> [Task description] Each line must appear in the answer exactly as it does in the data.

Saved entries
________________________________________
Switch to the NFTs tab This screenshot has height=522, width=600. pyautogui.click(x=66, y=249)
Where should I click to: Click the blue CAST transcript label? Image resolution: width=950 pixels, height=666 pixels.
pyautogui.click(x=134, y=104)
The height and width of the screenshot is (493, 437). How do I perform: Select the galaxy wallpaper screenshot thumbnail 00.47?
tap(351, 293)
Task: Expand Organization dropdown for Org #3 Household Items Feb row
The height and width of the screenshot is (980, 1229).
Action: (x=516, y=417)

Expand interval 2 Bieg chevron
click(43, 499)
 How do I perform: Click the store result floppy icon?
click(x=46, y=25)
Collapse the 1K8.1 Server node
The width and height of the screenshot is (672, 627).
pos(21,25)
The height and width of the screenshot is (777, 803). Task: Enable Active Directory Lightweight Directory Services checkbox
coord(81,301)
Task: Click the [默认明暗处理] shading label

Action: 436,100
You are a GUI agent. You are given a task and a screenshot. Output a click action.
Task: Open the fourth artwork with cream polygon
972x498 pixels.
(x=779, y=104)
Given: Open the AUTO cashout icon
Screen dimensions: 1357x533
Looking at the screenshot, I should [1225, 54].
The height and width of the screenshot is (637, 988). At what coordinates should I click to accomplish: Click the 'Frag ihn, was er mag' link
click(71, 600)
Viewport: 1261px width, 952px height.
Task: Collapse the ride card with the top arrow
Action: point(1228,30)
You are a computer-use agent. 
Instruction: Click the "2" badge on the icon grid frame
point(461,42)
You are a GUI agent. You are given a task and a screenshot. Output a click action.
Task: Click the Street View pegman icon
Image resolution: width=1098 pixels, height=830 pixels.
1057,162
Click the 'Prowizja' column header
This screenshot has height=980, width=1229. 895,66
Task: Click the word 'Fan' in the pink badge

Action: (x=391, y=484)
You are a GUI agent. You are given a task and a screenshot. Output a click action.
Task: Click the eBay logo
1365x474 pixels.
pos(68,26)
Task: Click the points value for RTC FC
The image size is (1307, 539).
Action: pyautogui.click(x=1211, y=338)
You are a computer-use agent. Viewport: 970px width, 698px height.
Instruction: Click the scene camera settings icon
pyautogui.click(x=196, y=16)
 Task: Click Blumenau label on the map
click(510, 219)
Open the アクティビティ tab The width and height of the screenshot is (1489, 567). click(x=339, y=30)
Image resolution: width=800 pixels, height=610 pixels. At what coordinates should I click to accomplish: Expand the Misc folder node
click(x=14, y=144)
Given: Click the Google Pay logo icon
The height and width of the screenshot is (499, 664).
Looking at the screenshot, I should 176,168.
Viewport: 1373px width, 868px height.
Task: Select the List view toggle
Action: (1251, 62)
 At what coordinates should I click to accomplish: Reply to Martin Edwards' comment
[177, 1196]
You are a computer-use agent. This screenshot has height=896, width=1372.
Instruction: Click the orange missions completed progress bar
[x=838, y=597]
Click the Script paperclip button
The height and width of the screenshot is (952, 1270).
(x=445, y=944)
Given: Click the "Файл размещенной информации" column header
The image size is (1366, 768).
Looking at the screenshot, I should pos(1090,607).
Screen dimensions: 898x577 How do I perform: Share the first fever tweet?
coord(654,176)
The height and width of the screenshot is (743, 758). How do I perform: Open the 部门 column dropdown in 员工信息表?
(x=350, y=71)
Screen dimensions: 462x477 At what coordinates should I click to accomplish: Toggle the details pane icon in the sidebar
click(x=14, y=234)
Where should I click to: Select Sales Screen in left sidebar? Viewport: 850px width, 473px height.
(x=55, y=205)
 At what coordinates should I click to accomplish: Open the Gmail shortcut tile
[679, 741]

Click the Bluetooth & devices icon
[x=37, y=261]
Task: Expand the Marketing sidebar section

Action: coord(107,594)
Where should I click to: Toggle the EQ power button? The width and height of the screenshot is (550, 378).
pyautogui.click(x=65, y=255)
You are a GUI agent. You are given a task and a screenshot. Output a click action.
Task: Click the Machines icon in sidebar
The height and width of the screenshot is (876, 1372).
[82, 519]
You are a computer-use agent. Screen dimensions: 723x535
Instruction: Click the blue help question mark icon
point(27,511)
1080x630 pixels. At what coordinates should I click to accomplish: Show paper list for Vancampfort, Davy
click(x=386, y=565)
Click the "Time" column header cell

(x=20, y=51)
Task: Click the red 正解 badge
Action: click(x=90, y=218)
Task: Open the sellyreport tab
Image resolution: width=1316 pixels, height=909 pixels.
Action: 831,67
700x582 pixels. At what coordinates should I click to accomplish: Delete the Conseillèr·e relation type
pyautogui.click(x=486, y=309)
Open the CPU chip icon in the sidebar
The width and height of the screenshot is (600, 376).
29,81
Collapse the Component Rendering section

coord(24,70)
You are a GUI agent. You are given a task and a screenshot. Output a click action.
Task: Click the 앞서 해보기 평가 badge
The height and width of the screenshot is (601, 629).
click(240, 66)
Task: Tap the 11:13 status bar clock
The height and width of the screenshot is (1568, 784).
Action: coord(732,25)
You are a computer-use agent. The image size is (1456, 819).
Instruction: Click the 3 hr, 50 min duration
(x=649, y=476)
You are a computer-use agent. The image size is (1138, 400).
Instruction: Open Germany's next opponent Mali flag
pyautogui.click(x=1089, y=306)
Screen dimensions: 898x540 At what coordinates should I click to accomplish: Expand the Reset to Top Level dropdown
________________________________________
> [Finished task]
Switch to the NFTs tab This screenshot has height=522, width=600. pyautogui.click(x=66, y=249)
Where should I click to: Click the blue CAST transcript label? Image resolution: width=950 pixels, height=666 pixels.
pyautogui.click(x=134, y=104)
The height and width of the screenshot is (493, 437). How do I perform: Select the galaxy wallpaper screenshot thumbnail 00.47?
tap(351, 293)
Task: Expand Organization dropdown for Org #3 Household Items Feb row
The height and width of the screenshot is (980, 1229).
Action: (x=516, y=417)

Expand interval 2 Bieg chevron
click(43, 499)
 How do I perform: Click the store result floppy icon?
click(x=46, y=25)
Collapse the 1K8.1 Server node
The width and height of the screenshot is (672, 627).
pos(21,25)
The height and width of the screenshot is (777, 803). Task: Enable Active Directory Lightweight Directory Services checkbox
coord(81,301)
Task: Click the [默认明暗处理] shading label

Action: 436,100
You are a GUI agent. You are given a task and a screenshot. Output a click action.
Task: Open the fourth artwork with cream polygon
972x498 pixels.
(x=779, y=104)
Given: Open the AUTO cashout icon
Screen dimensions: 1357x533
Looking at the screenshot, I should [1225, 54].
The height and width of the screenshot is (637, 988). At what coordinates should I click to accomplish: Click the 'Frag ihn, was er mag' link
click(71, 600)
Viewport: 1261px width, 952px height.
Task: Collapse the ride card with the top arrow
Action: point(1228,30)
You are a computer-use agent. 
Instruction: Click the "2" badge on the icon grid frame
point(461,42)
You are a GUI agent. You are given a task and a screenshot. Output a click action.
Task: Click the Street View pegman icon
Image resolution: width=1098 pixels, height=830 pixels.
1057,162
Click the 'Prowizja' column header
This screenshot has height=980, width=1229. 895,66
Task: Click the word 'Fan' in the pink badge

Action: (x=391, y=484)
You are a GUI agent. You are given a task and a screenshot. Output a click action.
Task: Click the eBay logo
1365x474 pixels.
pos(68,26)
Task: Click the points value for RTC FC
The image size is (1307, 539).
Action: pyautogui.click(x=1211, y=338)
You are a computer-use agent. Viewport: 970px width, 698px height.
Instruction: Click the scene camera settings icon
pyautogui.click(x=196, y=16)
 Task: Click Blumenau label on the map
click(510, 219)
Open the アクティビティ tab The width and height of the screenshot is (1489, 567). click(x=339, y=30)
Image resolution: width=800 pixels, height=610 pixels. At what coordinates should I click to accomplish: Expand the Misc folder node
click(x=14, y=144)
Given: Click the Google Pay logo icon
The height and width of the screenshot is (499, 664).
Looking at the screenshot, I should 176,168.
Viewport: 1373px width, 868px height.
Task: Select the List view toggle
Action: (1251, 62)
 At what coordinates should I click to accomplish: Reply to Martin Edwards' comment
[177, 1196]
You are a computer-use agent. This screenshot has height=896, width=1372.
Instruction: Click the orange missions completed progress bar
[x=838, y=597]
Click the Script paperclip button
The height and width of the screenshot is (952, 1270).
(x=445, y=944)
Given: Click the "Файл размещенной информации" column header
The image size is (1366, 768).
Looking at the screenshot, I should pos(1090,607).
Screen dimensions: 898x577 How do I perform: Share the first fever tweet?
coord(654,176)
The height and width of the screenshot is (743, 758). How do I perform: Open the 部门 column dropdown in 员工信息表?
(x=350, y=71)
Screen dimensions: 462x477 At what coordinates should I click to accomplish: Toggle the details pane icon in the sidebar
click(x=14, y=234)
Where should I click to: Select Sales Screen in left sidebar? Viewport: 850px width, 473px height.
(x=55, y=205)
 At what coordinates should I click to accomplish: Open the Gmail shortcut tile
[679, 741]

Click the Bluetooth & devices icon
[x=37, y=261]
Task: Expand the Marketing sidebar section

Action: coord(107,594)
Where should I click to: Toggle the EQ power button? The width and height of the screenshot is (550, 378).
pyautogui.click(x=65, y=255)
You are a GUI agent. You are given a task and a screenshot. Output a click action.
Task: Click the Machines icon in sidebar
The height and width of the screenshot is (876, 1372).
[82, 519]
You are a computer-use agent. Screen dimensions: 723x535
Instruction: Click the blue help question mark icon
point(27,511)
1080x630 pixels. At what coordinates should I click to accomplish: Show paper list for Vancampfort, Davy
click(x=386, y=565)
Click the "Time" column header cell

(x=20, y=51)
Task: Click the red 正解 badge
Action: click(x=90, y=218)
Task: Open the sellyreport tab
Image resolution: width=1316 pixels, height=909 pixels.
Action: 831,67
700x582 pixels. At what coordinates should I click to accomplish: Delete the Conseillèr·e relation type
pyautogui.click(x=486, y=309)
Open the CPU chip icon in the sidebar
The width and height of the screenshot is (600, 376).
29,81
Collapse the Component Rendering section

coord(24,70)
You are a GUI agent. You are given a task and a screenshot. Output a click action.
Task: Click the 앞서 해보기 평가 badge
The height and width of the screenshot is (601, 629).
click(240, 66)
Task: Tap the 11:13 status bar clock
The height and width of the screenshot is (1568, 784).
Action: coord(732,25)
You are a computer-use agent. The image size is (1456, 819).
Instruction: Click the 3 hr, 50 min duration
(x=649, y=476)
You are a computer-use agent. The image size is (1138, 400).
Instruction: Open Germany's next opponent Mali flag
pyautogui.click(x=1089, y=306)
Screen dimensions: 898x540 At what coordinates should I click to accomplish: Expand the Reset to Top Level dropdown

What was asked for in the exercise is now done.